The Customer Relationship Management (CRM) market has no shortage of options for companies looking to manage their sales pipeline. Salesforce with more than 100,000 customers may be the most familiar. But others like Zoho (50,000 customers) and Microsoft Dynamics (40,000 customers) also have significant user bases. (source: Capterra)

The big disconnect for the marketing and sales pipeline

 

What none of these CRMs have is a native integration with a marketing automation tool to manage both the marketing and sales pipeline in one seamless platform. Yes, Salesforce purchased Pardot the marketing automation tool as part of their Exact Target acquisition in 2013 but these are external products with integrations dependent on API integration rather than a single native platform.

Today that changed when HubSpot launched a fully integrated CRM that is native to their existing marketing automation platform.

Why would HubSpot look to connect to this crowded market? Because they felt they could do it better.

“Traditional sales technology is necessary but not sufficient. HubSpot’s Sales Platform is designed to arm sales teams with the context they need to improve how they engage with companies, prospects, and leads to drive sales instead of driving people crazy.”

— Brian Halligan, Founder of HubSpot

The best tools are those that work together seamlessly.

Anyone who’s managed integrations of a CRM with a marketing automation platform knows it can be a serious pain.

  • Are the fields mapped correctly?
  • Are we getting duplicates?
  • How should I cap my API calls?

I’ve helped integrate a number of CRMs and marketing automation system combinations over the past couple of years for everything from Salesforce, to Sugar, to Nimble, to Highrise and more. It’s always complicated and tedious. With HubSpot’s release, it now couldn’t be any easier.
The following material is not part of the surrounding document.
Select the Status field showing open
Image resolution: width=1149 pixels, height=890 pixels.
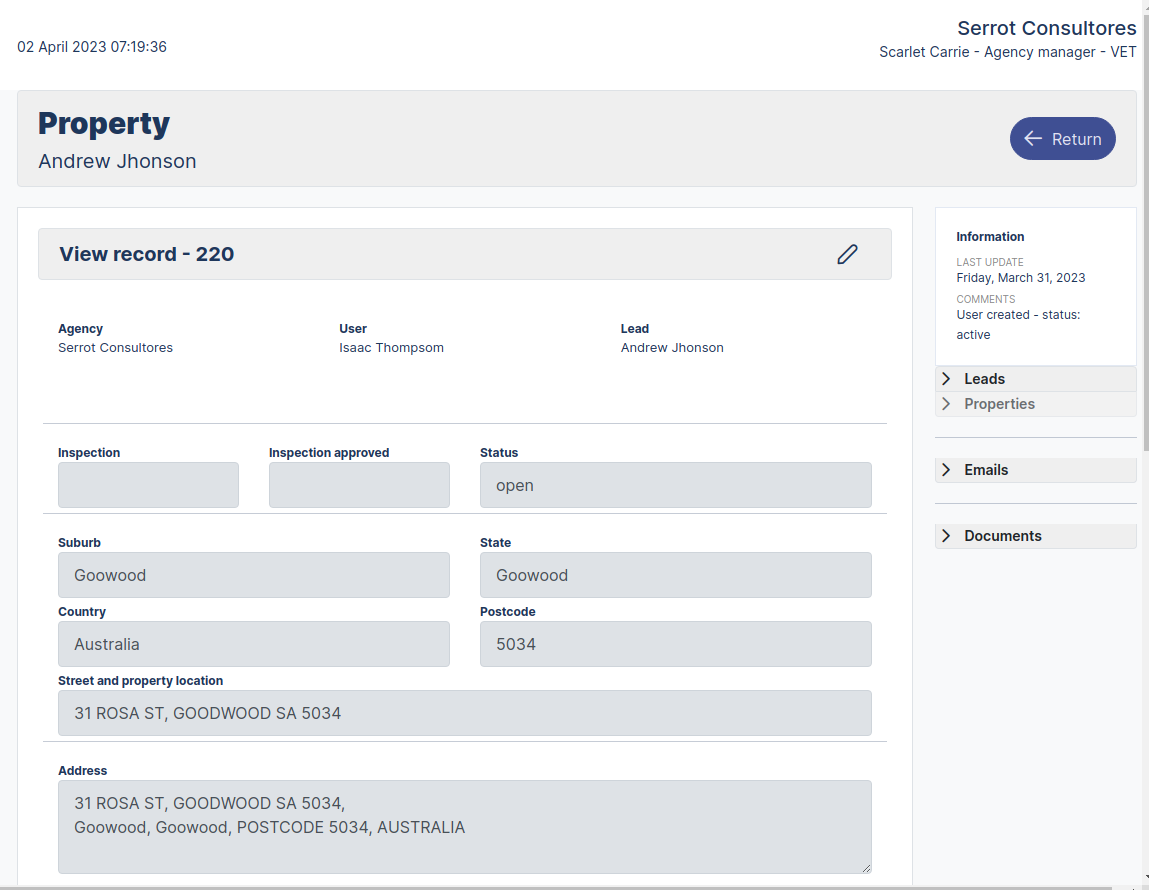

5 things we loved and 1 we look forward to HubSpot improving upon.

 

1 One platform, one login.

If you’re already using HubSpot, accessing the CRM is simple. Your same login is all you need. There is a simple dropdown to move from marketing tasks to sales tasks. Need to manage permissions so different members of your team only have access to the parts of the platform them need? Easy, there’s an interface that lets you do that. Screen_Shot_2014-09-14_at_1.23.47_AM

2 A Simplified CRM

The HubSpot CRM is simple on purpose. If your company has a complex sales management need, then Salesforce is probably still your best option. However for companies that just need a “contacts and deals” manager, then HubSpot’s CRM could be a perfect fit. My guess is there are a lot more companies that would benefit from the simplicity of HubSpot over the complexity of Salesforce.

The HubSpot CRM is organized around a few elements.

  • Contacts
  • Companies
  • Deals
  • Calling
  • Tasks

CRM-006

3  Shared data across Sales and Marketing

The data driving the HubSpot CRM is the same data that drives the marketing tools. There’s no integration to worry about; it’s the same platform.  Need to quickly find prospects for a special sales campaign? You can sort and filter in the sales view by the same conversion fields you use for marketing. On top of this, they’ve built in very helpful company intelligence that provides a wealth of information that can help qualify which companies are worth pursuing and which maybe aren’t a good fit. A few of these include:

  • Company Size
  • Public/Private
  • Annual Revenue
  • Geo Information

4  The release also co-insides with a complete enhancement of their Signals product

Signals was a product HubSpot released at Inbound13 last year. It provides a basic email tracking function for emails sent out of your inbox. This included who opened your email and who didn’t along with some website revisit information.  It was helpful but not a game changer for managing the sales pipeline.

This year, they are re-launching now to be known as Sidekick with a few important enhancements. Along with the existing tracking features, Sidekick will also provide direct information on the company, email connections, contacts and related companies. It is also built to integrate directly with the new CRM so contacts can be easily added to the CRM & marketing automation directly from email. sidekick-005

5  Costs – Free | ok maybe not free but no additional cost

Seriously, if you’re already a HubSpot customer, the cost of the new CRM it’s built into your existing subscription. No additional costs. There may be some feature limitations based on your subscription level but the base product is pretty solid and at no additional cost is a significant step up for companies using some of the more elementary CRM systems today. Sidekick also has a free level with limited number of emails per month. They have an unlimited version for $10/month per subscriber.

The reporting could be better

In the platform we used for the beta, the sales dashboard reporting was fairly basic. It covered the simple elements of Deal Forecasts, which is helpful.Sales-Pipeline-Dashboard

What it didn’t have was a way to measure the number of attempts/activities it took to move a prospect through the sales stages. Just like we measure your marketing effectiveness, it’s helpful to understand how effective our sales campaigns are at reaching and engaging prospects.  Hopefully, this will be an improvement they add to the system soon. HubSpot is very good at iterating on a product to make it better. Hopefully, this is a feature that makes the roadmap.

So overall, I think the new HubSpot CRM is a great addition for companies looking to manage their marketing and sales pipeline in an integrated manner.